## [Your task]
Write out the full listing exactly as given, minus the images.

## [Data under study]
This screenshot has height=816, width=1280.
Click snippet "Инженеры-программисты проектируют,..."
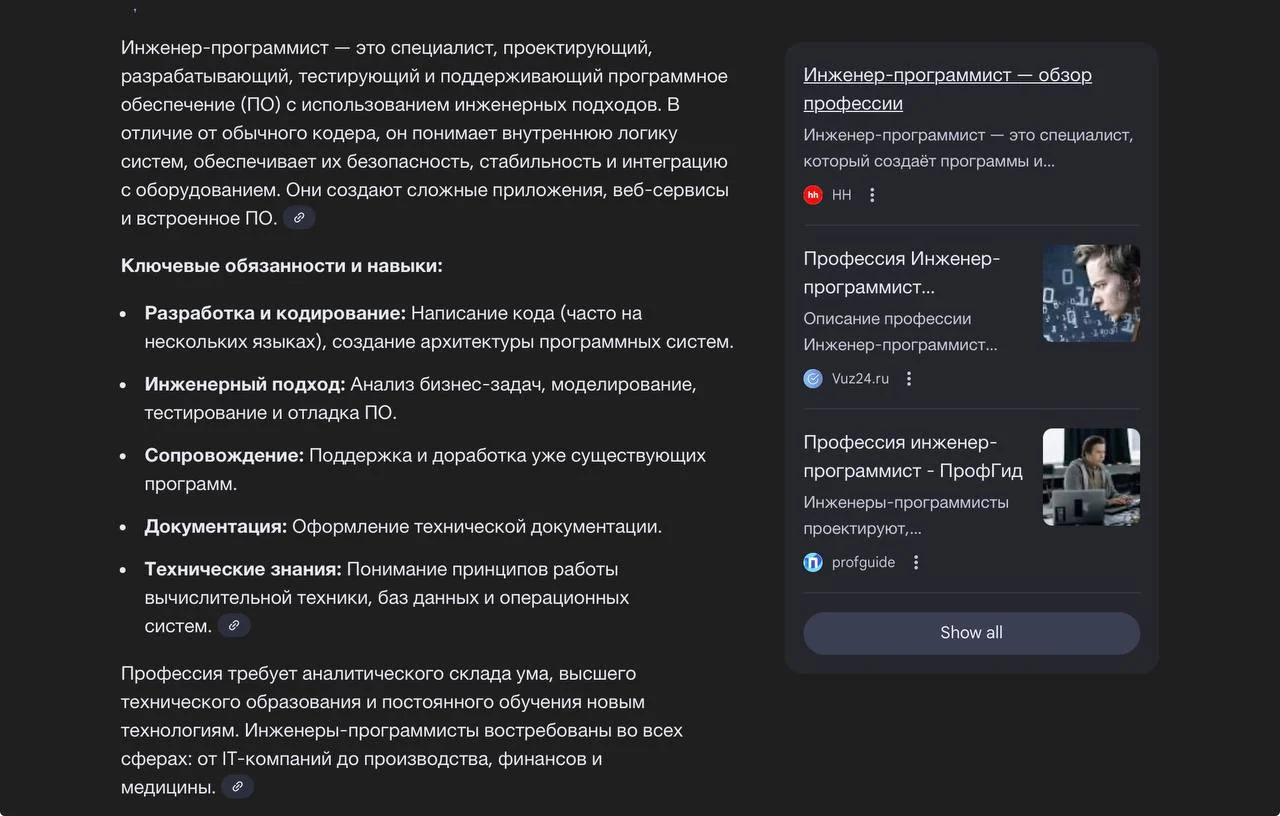click(x=905, y=515)
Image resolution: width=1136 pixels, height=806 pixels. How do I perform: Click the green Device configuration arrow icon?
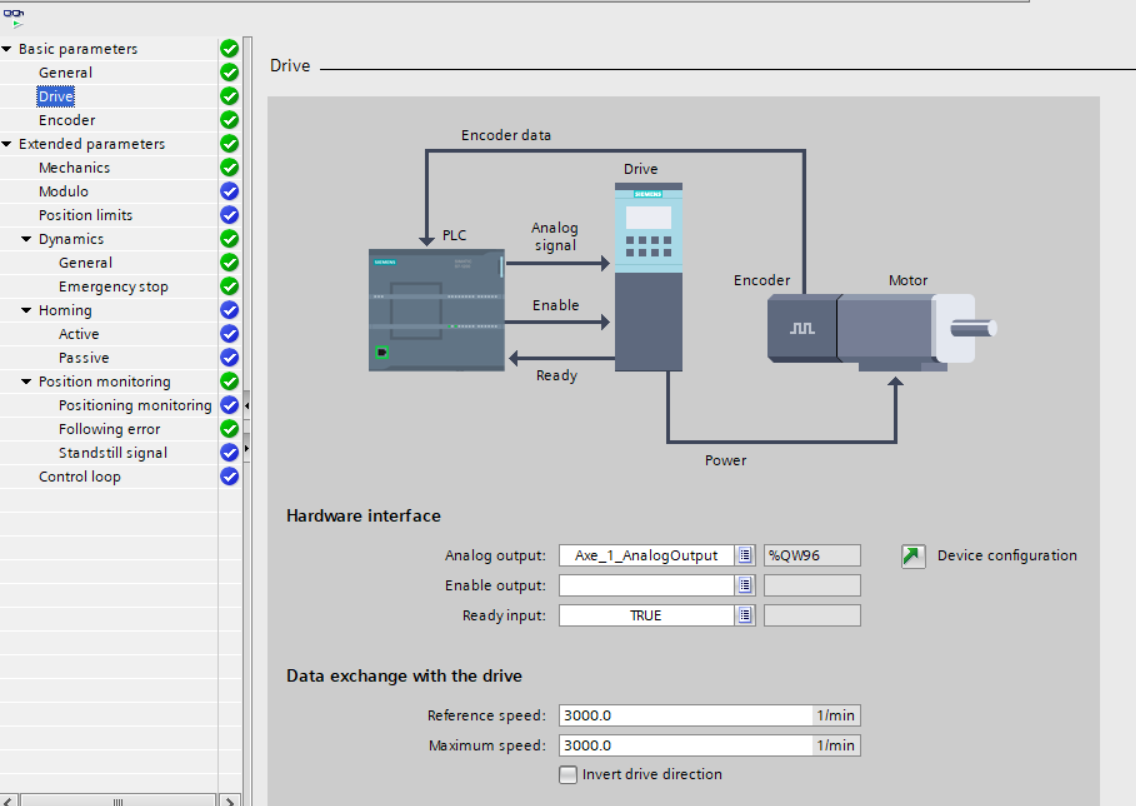tap(913, 556)
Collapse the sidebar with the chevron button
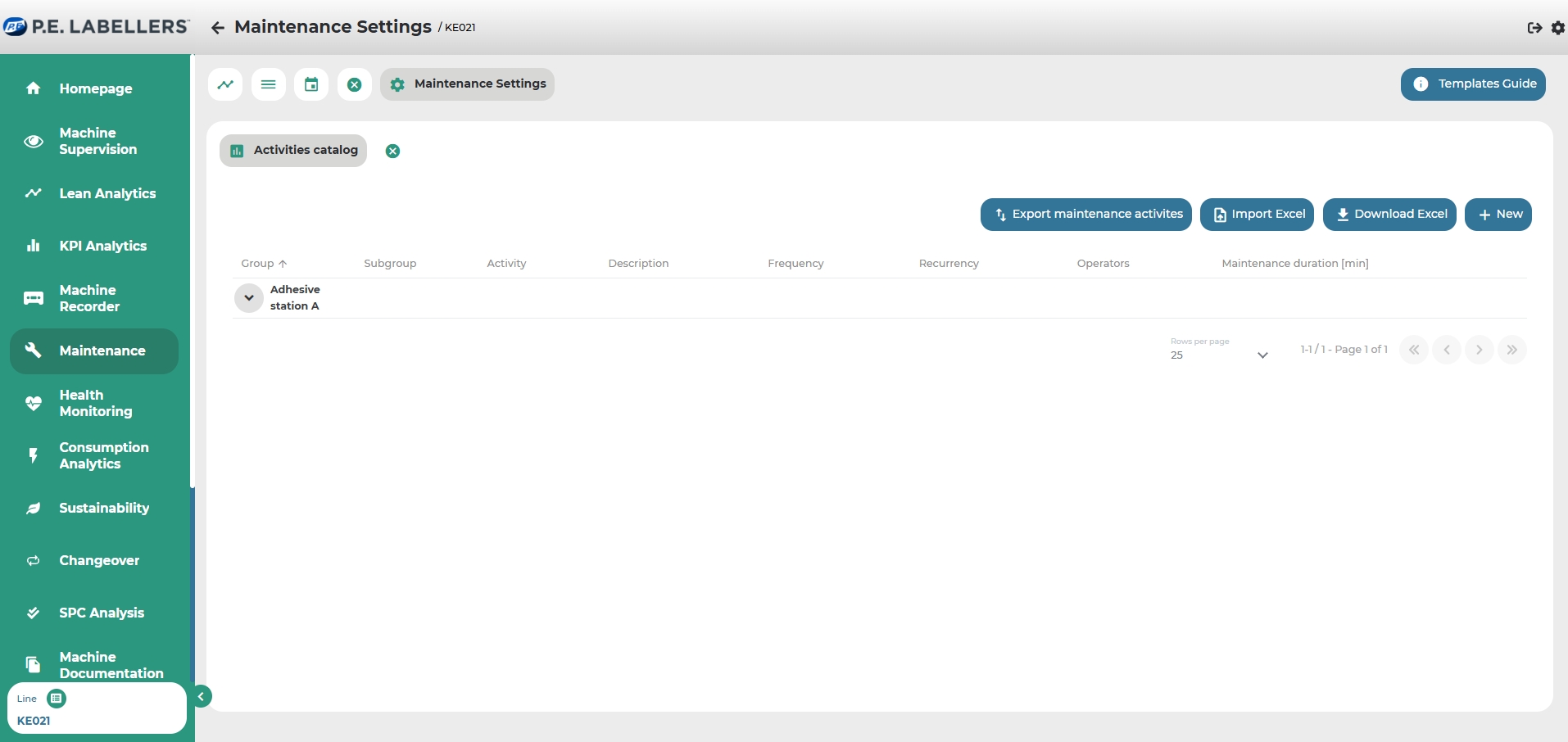1568x742 pixels. 201,696
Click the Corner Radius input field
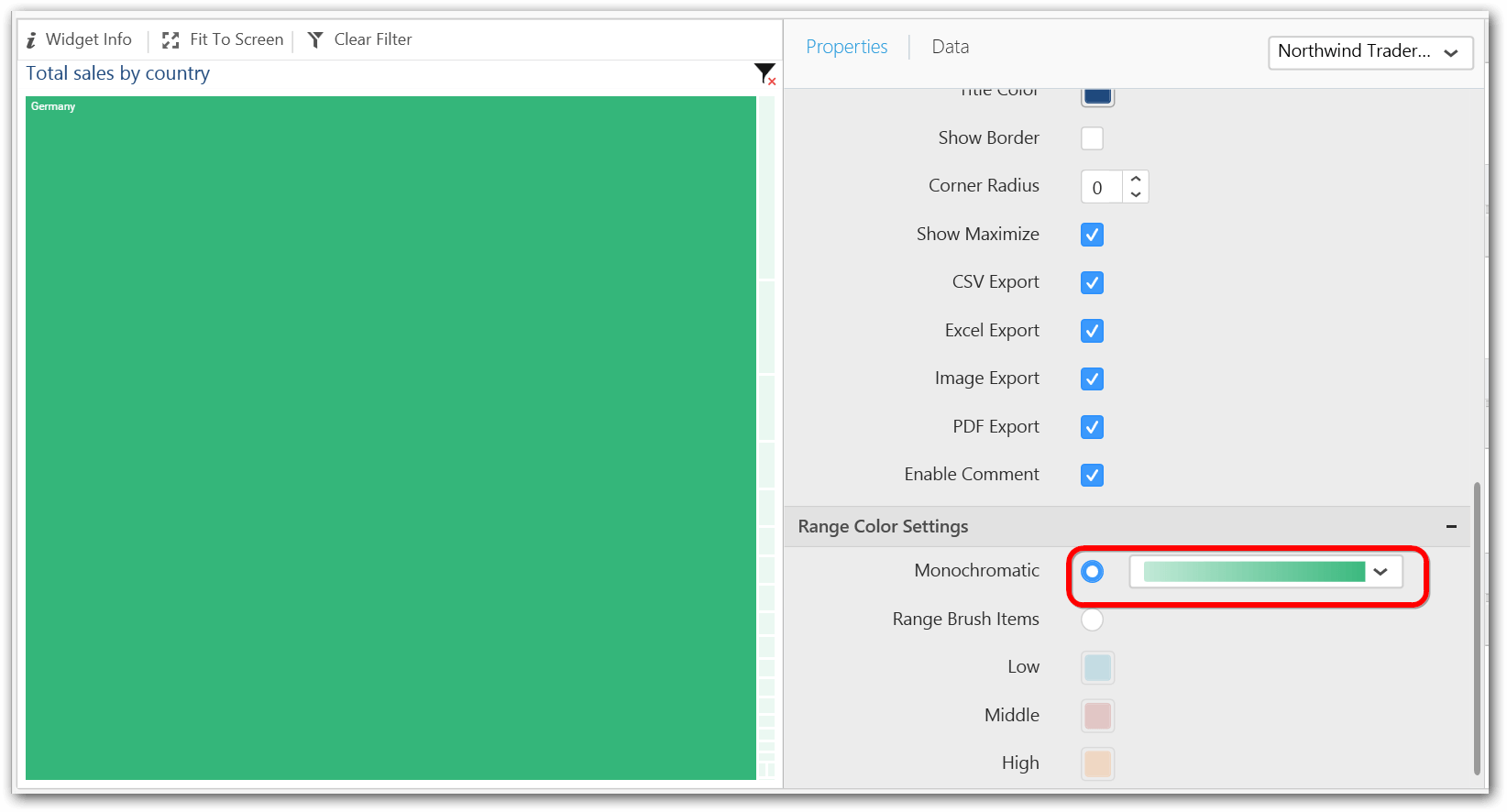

## [Result below]
This screenshot has height=816, width=1280.
Click snippet "Инженеры-программисты проектируют,..."
click(x=905, y=515)
Image resolution: width=1136 pixels, height=806 pixels. How do I perform: Click the green Device configuration arrow icon?
tap(913, 556)
Collapse the sidebar with the chevron button
1568x742 pixels. 201,696
Click the Corner Radius input field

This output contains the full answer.